Recognize the demands of being on new ethical territory. The church committee in Lexington, initially approached by Nextel for a "rental," never dreamed that this involved choices that perhaps exposed their neighbors to a possible, if disputed, health risk.

Churches have little experience with the dialog issues distinct to technical and scientific controversies -- and no norms for what is appropriate in this dialog. In Lexington, a slide in a key discussion quoted a technical article, saying that the research reviewed showed that the cancer risk from long-term, low-level radiation was negligible. No one explained, nor did the audience understand, that in the technical parlance of the article, no general conclusion about safety was being made. Yet the laypeople were being invited to draw this conclusion.

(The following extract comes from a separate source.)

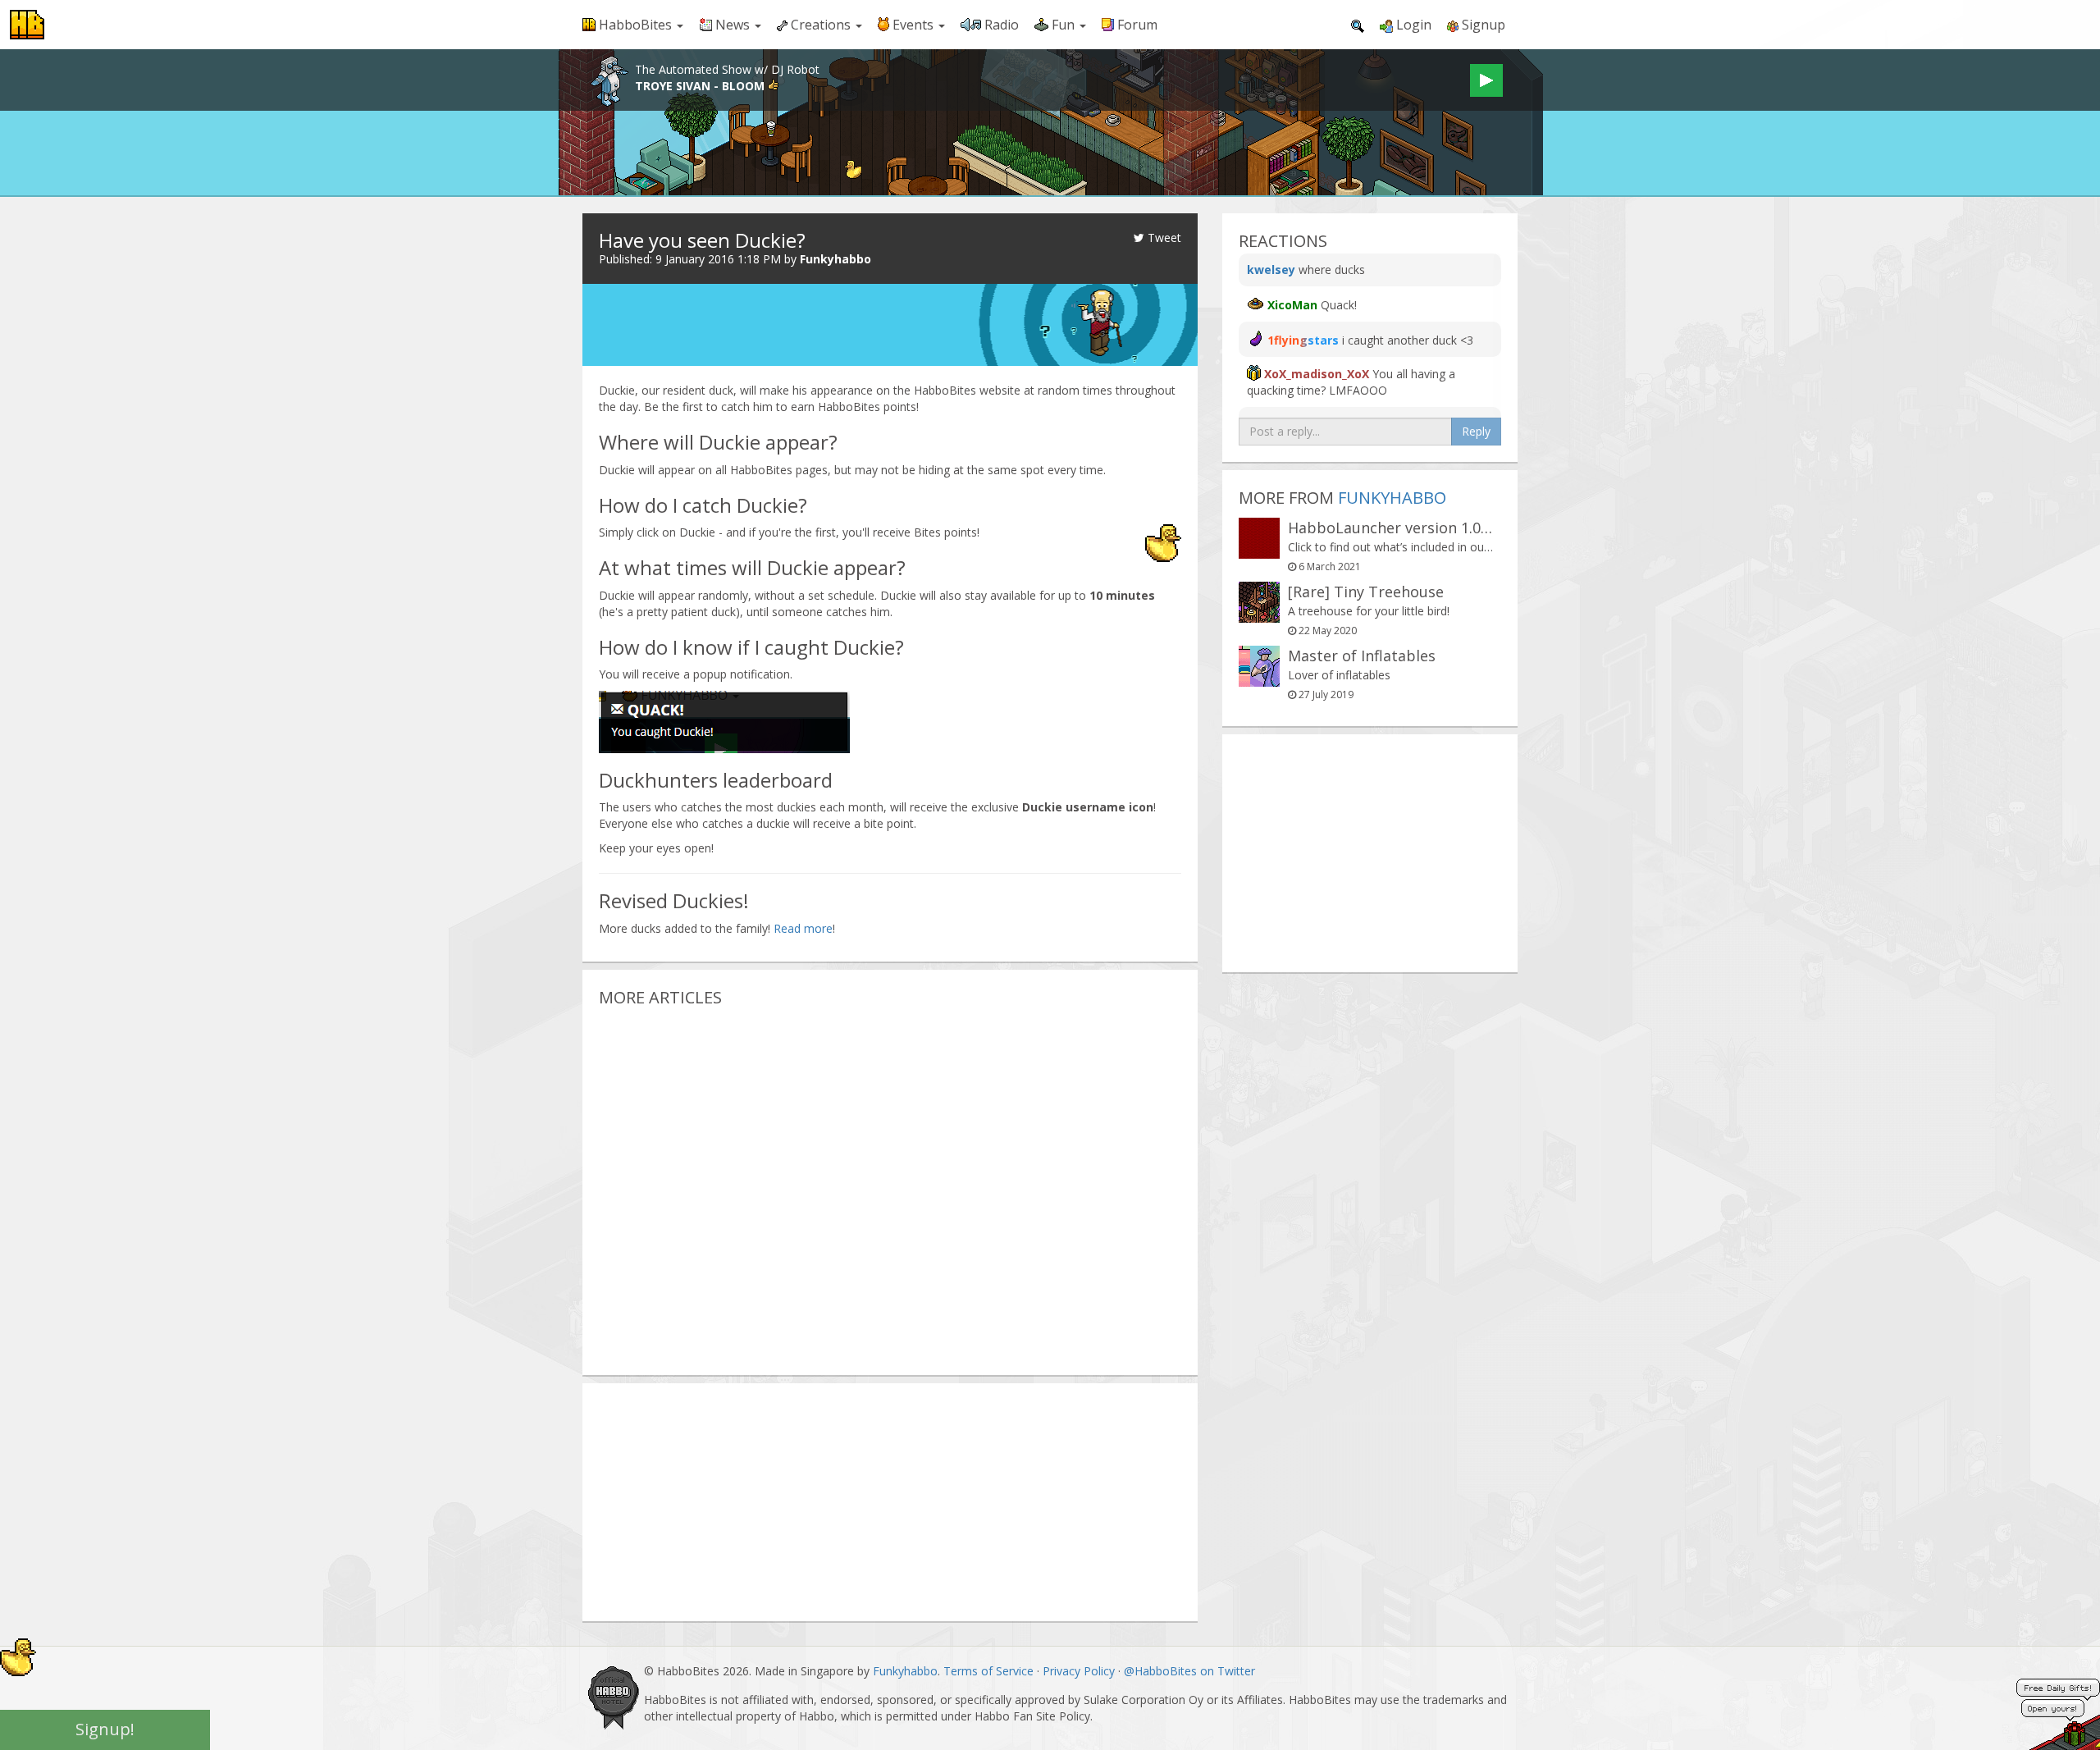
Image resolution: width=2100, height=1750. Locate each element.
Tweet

Third, expect that really getting out there with your knowledge can be hard. A church in a nearby town invited two Lexington women to describe what they had learned about themselves from their struggle. When they arrived, they were peppered with questions, not given time to document what they knew and not taken seriously. They went home without covering their topic and feeling like failures. The following Sunday, members of the host church expressed chagrin that they had derailed the meeting's agenda by insisting too much on facts. As an evironmental scientist observed, "Opinions play a role when you are trying to get to some kinds of truths."

We are on both sides of the Lexington story and the GE foods debate. We need to apply carefully the chance we have to enrich our perspectives with new ideas and new allies. We must not kill dialog and relationship by failing to value our own and other peoples' opinion- and experience-based knowledge.

Susan Youmans is a member of the Episcopal Church's Committee on Faith Ethics, Science and Technology.